╭─ Data to use
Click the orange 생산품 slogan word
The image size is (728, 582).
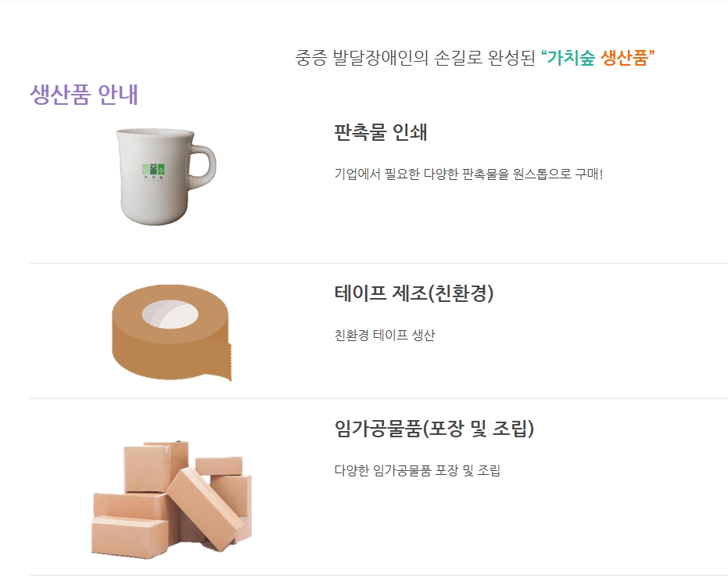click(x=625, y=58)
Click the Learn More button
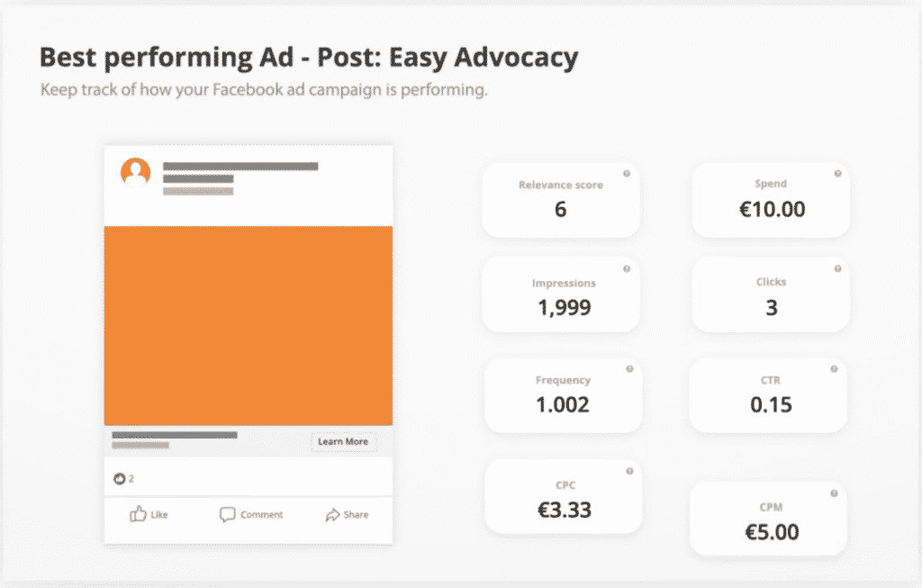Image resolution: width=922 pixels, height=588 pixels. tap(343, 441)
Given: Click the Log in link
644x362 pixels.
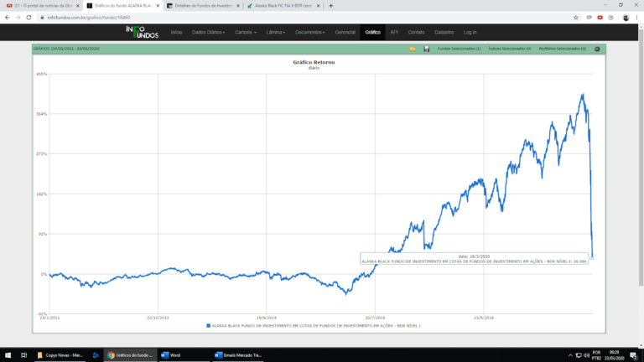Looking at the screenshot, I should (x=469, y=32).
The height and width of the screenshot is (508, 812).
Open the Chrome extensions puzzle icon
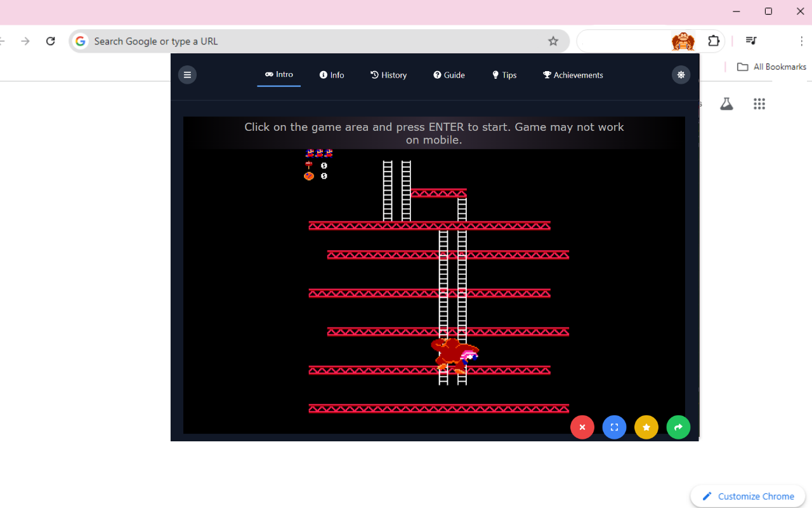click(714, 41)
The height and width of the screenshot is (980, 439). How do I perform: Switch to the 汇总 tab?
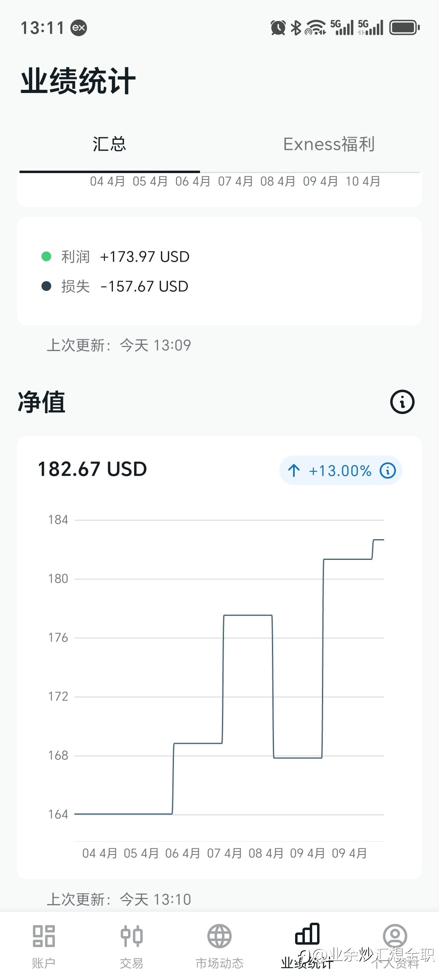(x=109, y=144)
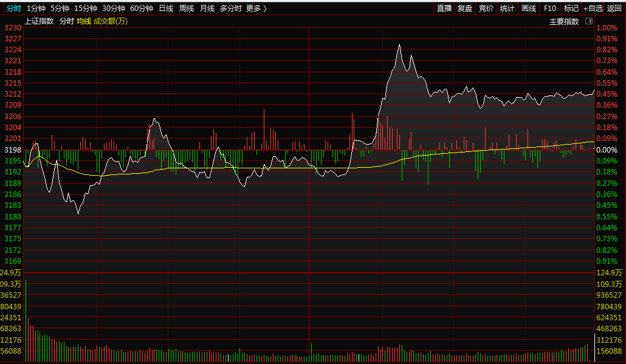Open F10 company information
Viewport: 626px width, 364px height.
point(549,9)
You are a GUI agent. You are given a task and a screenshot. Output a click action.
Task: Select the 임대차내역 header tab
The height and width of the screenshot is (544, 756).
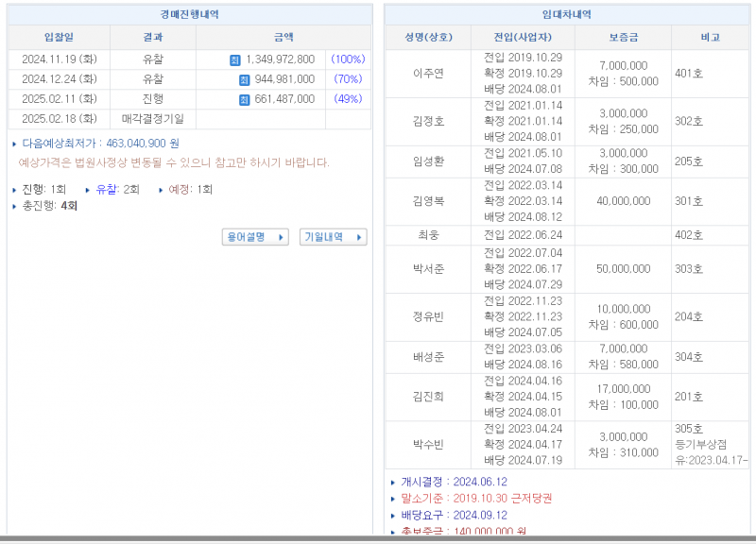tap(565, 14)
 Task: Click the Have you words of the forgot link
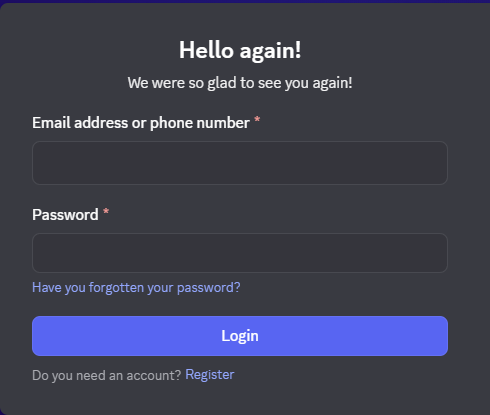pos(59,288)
╰─
▶ Your goal
Retype, word for word, the line containing "Task: Select the 임대차내역 header tab" and each line after it through the end of the data, leaving any picture out.

▶ Response to this task
Task: Select the 임대차내역 header tab
The height and width of the screenshot is (544, 756).
tap(565, 14)
 Task: Click the Have you words of the forgot link
pos(59,288)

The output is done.